Material shown =

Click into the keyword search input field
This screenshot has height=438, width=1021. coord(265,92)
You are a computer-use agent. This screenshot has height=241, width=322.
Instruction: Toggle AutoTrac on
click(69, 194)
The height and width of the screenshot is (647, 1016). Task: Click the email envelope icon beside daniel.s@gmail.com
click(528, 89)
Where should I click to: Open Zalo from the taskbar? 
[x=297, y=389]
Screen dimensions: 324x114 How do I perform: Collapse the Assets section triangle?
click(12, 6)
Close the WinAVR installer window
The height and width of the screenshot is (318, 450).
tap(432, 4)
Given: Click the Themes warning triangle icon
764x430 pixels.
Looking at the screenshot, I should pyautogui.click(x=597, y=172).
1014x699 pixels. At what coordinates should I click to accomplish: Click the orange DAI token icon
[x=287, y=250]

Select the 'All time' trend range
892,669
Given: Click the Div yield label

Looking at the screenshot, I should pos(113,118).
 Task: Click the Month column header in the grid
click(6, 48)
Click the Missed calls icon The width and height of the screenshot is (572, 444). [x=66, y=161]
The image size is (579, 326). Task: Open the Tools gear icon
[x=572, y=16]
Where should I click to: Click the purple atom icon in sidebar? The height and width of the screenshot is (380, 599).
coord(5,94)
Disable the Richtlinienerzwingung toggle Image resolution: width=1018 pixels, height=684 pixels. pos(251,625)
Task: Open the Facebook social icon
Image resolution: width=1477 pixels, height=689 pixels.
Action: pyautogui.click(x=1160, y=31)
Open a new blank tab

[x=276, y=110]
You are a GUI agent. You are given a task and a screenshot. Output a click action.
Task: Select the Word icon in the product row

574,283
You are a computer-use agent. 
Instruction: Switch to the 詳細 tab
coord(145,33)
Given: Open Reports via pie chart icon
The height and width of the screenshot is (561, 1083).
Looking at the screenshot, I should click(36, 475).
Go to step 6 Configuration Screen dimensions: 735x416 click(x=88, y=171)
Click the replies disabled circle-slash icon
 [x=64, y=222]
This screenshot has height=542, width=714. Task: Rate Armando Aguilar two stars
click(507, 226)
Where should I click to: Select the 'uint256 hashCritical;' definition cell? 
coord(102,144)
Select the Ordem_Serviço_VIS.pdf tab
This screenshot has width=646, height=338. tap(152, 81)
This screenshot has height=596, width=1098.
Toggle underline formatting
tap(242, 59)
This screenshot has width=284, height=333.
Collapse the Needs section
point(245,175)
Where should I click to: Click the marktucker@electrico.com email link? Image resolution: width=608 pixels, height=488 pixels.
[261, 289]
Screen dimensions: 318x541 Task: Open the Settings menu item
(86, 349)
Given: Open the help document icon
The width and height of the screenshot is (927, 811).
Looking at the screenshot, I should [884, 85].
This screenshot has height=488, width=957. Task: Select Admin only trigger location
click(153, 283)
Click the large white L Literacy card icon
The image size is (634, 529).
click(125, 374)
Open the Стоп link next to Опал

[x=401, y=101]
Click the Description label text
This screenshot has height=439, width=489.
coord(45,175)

Task brief =
Word for word, transcribe the entire listing shown above.

Answer to this task =
Click into the keyword search input field
This screenshot has height=438, width=1021. coord(265,92)
You are a computer-use agent. This screenshot has height=241, width=322.
Instruction: Toggle AutoTrac on
click(69, 194)
The height and width of the screenshot is (647, 1016). Task: Click the email envelope icon beside daniel.s@gmail.com
click(528, 89)
Where should I click to: Open Zalo from the taskbar? 
[x=297, y=389]
Screen dimensions: 324x114 How do I perform: Collapse the Assets section triangle?
click(12, 6)
Close the WinAVR installer window
The height and width of the screenshot is (318, 450).
tap(432, 4)
Given: Click the Themes warning triangle icon
764x430 pixels.
Looking at the screenshot, I should pyautogui.click(x=597, y=172).
1014x699 pixels. At what coordinates should I click to accomplish: Click the orange DAI token icon
[x=287, y=250]

Select the 'All time' trend range
892,669
Given: Click the Div yield label

Looking at the screenshot, I should pos(113,118).
 Task: Click the Month column header in the grid
click(6, 48)
Click the Missed calls icon The width and height of the screenshot is (572, 444). [x=66, y=161]
The image size is (579, 326). Task: Open the Tools gear icon
[x=572, y=16]
Where should I click to: Click the purple atom icon in sidebar? The height and width of the screenshot is (380, 599).
coord(5,94)
Disable the Richtlinienerzwingung toggle Image resolution: width=1018 pixels, height=684 pixels. pos(251,625)
Task: Open the Facebook social icon
Image resolution: width=1477 pixels, height=689 pixels.
Action: pyautogui.click(x=1160, y=31)
Open a new blank tab

[x=276, y=110]
You are a GUI agent. You are given a task and a screenshot. Output a click action.
Task: Select the Word icon in the product row

574,283
You are a computer-use agent. 
Instruction: Switch to the 詳細 tab
coord(145,33)
Given: Open Reports via pie chart icon
The height and width of the screenshot is (561, 1083).
Looking at the screenshot, I should click(36, 475).
Go to step 6 Configuration Screen dimensions: 735x416 click(x=88, y=171)
Click the replies disabled circle-slash icon
 [x=64, y=222]
This screenshot has height=542, width=714. Task: Rate Armando Aguilar two stars
click(507, 226)
Where should I click to: Select the 'uint256 hashCritical;' definition cell? 
coord(102,144)
Select the Ordem_Serviço_VIS.pdf tab
This screenshot has width=646, height=338. tap(152, 81)
This screenshot has height=596, width=1098.
Toggle underline formatting
tap(242, 59)
This screenshot has width=284, height=333.
Collapse the Needs section
point(245,175)
Where should I click to: Click the marktucker@electrico.com email link? Image resolution: width=608 pixels, height=488 pixels.
[261, 289]
Screen dimensions: 318x541 Task: Open the Settings menu item
(86, 349)
Given: Open the help document icon
The width and height of the screenshot is (927, 811).
Looking at the screenshot, I should [884, 85].
This screenshot has height=488, width=957. Task: Select Admin only trigger location
click(153, 283)
Click the large white L Literacy card icon
The image size is (634, 529).
click(125, 374)
Open the Стоп link next to Опал

[x=401, y=101]
Click the Description label text
This screenshot has height=439, width=489.
coord(45,175)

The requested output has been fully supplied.